TB
A health worry on the estate
Trainees at St. Helier Hospital in the early 1970s
Christine Hyatt-Steel (née Boddy)
There was “a good deal of tuberculosis on the St. Helier Estate” announced Lady Benn in 1936 at the Standing Conference of Surrey Tuberculosis Care Committees in November 1936. This was inevitable considering that so many residents had moved from very poor housing conditions in London. Indeed, some residents were actually moved to the estate because of such health problems.
The risk of cross infection was high and in 1936 twenty guineas was awarded to the St. Helier Care Committee so that children from infected homes could be boarded out and also to ensure care for children whose mothers resisted a lengthy period in a sanatorium from worrying who would care for the family. Care before the use of antibiotics was a lengthy process, often involving moving the patients some distance away from home.

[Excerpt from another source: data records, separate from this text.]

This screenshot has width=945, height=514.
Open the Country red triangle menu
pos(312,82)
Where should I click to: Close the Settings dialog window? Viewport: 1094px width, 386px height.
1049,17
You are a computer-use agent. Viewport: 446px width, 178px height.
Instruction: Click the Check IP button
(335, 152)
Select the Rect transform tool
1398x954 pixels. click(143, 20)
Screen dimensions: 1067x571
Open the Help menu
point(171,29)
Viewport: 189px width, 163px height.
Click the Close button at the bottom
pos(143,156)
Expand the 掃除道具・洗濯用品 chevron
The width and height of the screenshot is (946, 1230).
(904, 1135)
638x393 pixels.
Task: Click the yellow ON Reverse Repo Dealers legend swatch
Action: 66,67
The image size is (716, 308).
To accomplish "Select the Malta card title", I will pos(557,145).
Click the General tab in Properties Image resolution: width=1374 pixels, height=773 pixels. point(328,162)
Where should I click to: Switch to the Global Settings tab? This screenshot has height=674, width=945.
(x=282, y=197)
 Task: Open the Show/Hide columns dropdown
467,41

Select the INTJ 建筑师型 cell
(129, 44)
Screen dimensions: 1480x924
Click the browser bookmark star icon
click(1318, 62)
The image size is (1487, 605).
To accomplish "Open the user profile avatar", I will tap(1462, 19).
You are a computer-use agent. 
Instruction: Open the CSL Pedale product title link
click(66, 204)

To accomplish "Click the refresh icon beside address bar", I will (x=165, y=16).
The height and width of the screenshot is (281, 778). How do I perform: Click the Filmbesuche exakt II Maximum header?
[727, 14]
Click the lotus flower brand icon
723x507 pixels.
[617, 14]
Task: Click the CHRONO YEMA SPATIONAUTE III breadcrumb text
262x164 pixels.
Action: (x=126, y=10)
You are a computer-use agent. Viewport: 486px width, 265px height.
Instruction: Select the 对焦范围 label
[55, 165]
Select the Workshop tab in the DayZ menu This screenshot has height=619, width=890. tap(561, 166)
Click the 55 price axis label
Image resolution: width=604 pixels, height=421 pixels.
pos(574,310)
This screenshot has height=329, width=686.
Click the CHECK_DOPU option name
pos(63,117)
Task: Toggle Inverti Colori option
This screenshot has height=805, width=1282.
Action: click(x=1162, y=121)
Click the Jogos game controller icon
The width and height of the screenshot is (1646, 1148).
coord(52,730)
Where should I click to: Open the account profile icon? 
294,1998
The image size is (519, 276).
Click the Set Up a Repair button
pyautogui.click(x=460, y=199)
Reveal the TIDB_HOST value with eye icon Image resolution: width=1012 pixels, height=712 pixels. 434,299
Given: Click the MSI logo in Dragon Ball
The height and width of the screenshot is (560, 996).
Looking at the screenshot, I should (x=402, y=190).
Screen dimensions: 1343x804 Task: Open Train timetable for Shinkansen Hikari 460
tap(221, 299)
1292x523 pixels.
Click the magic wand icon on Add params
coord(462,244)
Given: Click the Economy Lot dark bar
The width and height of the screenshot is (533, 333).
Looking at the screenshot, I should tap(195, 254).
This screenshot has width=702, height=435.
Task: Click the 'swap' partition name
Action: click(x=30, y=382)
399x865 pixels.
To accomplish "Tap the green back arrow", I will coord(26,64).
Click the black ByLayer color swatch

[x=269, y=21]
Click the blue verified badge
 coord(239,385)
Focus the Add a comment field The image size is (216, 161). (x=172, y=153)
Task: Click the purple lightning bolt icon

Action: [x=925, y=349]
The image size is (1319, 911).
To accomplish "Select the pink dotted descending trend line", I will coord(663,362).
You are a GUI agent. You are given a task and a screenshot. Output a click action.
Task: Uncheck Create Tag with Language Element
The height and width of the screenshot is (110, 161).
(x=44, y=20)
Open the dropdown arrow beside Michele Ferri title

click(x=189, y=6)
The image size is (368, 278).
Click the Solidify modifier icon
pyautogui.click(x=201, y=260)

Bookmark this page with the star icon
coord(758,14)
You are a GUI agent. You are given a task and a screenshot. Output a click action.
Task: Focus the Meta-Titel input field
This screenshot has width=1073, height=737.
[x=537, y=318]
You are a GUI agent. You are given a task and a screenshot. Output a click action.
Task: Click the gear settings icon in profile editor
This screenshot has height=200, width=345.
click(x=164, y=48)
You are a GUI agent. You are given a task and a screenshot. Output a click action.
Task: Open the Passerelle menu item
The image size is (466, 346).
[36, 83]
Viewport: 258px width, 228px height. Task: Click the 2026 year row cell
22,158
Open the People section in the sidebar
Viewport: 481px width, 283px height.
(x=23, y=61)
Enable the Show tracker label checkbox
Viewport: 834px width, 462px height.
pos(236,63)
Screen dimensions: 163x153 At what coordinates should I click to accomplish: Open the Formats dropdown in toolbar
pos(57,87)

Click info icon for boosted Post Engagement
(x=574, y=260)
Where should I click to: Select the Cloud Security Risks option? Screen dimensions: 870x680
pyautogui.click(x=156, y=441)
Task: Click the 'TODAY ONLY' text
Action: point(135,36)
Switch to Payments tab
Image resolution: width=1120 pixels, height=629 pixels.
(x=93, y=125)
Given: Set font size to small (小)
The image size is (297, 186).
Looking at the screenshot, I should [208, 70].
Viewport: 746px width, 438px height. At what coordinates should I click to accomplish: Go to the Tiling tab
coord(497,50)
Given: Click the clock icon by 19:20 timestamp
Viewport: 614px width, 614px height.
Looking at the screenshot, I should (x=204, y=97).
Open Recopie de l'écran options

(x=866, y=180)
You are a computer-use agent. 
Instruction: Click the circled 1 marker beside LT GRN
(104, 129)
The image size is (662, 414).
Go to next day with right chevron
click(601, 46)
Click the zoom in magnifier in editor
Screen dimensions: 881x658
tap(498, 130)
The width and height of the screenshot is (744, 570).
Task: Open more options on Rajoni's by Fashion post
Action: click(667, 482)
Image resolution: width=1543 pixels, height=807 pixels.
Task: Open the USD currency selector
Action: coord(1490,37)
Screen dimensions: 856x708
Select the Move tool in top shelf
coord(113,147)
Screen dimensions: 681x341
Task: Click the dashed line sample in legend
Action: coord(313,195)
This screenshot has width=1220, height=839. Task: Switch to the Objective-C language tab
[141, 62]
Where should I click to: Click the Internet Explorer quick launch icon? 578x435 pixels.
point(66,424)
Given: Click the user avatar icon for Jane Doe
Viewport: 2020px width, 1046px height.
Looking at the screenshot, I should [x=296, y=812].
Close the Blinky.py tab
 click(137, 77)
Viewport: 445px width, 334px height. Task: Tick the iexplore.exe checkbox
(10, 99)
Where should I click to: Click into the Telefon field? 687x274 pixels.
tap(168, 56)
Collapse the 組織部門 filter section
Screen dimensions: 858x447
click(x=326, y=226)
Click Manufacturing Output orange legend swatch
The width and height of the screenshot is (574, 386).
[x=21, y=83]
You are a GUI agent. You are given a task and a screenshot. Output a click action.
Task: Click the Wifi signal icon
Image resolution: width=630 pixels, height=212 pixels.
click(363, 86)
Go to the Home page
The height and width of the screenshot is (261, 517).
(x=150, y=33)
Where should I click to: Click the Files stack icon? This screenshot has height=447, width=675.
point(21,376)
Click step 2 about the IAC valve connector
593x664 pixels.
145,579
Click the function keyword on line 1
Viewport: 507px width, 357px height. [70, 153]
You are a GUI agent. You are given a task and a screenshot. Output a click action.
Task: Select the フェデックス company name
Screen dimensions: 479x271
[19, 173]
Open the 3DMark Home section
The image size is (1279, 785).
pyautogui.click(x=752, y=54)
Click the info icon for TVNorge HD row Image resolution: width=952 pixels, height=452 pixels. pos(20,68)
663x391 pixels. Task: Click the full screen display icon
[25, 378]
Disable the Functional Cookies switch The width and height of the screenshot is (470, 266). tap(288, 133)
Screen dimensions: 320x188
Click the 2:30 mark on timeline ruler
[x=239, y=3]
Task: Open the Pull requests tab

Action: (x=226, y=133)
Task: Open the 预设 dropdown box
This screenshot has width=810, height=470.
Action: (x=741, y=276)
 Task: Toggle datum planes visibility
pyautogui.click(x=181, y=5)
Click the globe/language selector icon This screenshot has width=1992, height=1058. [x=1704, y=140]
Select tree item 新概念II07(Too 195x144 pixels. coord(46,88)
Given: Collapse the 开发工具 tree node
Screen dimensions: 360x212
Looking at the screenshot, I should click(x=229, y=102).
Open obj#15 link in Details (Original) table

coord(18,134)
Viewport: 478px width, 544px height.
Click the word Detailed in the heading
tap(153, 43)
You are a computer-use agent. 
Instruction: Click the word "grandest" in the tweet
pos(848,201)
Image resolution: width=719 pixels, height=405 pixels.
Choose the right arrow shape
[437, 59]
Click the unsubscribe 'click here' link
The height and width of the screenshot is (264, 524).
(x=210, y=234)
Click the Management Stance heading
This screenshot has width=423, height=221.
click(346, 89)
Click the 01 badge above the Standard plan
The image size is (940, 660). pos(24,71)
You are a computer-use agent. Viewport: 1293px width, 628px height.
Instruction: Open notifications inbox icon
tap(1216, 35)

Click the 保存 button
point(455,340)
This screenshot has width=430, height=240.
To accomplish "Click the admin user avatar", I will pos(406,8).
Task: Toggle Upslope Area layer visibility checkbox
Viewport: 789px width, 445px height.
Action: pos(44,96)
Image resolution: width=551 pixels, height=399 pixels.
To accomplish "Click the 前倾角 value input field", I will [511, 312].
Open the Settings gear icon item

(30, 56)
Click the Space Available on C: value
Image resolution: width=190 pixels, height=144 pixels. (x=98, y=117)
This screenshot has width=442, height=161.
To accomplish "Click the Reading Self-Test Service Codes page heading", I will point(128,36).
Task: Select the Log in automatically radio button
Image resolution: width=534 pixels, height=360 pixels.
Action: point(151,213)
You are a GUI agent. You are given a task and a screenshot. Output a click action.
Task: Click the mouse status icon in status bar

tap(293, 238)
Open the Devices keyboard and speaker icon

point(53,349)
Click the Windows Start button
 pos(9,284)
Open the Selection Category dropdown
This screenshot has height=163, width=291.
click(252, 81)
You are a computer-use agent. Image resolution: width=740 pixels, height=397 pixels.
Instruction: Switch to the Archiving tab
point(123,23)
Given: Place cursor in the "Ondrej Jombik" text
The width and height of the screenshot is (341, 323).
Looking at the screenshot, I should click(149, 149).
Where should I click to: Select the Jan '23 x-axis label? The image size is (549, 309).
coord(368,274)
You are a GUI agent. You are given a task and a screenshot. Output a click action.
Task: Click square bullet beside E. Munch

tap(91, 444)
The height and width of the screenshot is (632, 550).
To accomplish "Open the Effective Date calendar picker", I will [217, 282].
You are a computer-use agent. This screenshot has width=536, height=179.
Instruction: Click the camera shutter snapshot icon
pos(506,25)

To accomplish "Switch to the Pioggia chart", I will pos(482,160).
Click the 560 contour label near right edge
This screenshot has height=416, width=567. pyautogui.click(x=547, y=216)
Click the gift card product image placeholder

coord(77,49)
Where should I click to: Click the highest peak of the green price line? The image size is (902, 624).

All my teenage years were taken up – I was at home in bed for eighteen months, then I went away for eighteen months. I went to Milford Sanatorium near Guildford way. I've been fine ever since. They caught it in the early stages but bed rest didn't do the trick so I had to go away to get treatment. They collapsed your lungs and they pushed in air every week to keep the lungs down. Then when I came home I still carried on going up the hospital to have that done. Then they gradually stopped it. So my teenage years weren't like other youngsters'. (Anon)
When St. Helier Hospital was built a special separate ward was built to prevent cross infection. The use of antibiotics made treatment quicker and more successful.